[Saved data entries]
•••
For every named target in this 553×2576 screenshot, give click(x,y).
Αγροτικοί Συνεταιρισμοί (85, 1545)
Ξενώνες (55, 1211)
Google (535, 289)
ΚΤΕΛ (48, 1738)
•••
_Assignment_. Word for word, transcribe the data shown above.

_Answer area_.
For every named target in this 553×2576 screenshot, give click(x,y).
Αγροτικοί Συνεταιρισμοί (85, 1545)
Ξενώνες (55, 1211)
Google (535, 289)
ΚΤΕΛ (48, 1738)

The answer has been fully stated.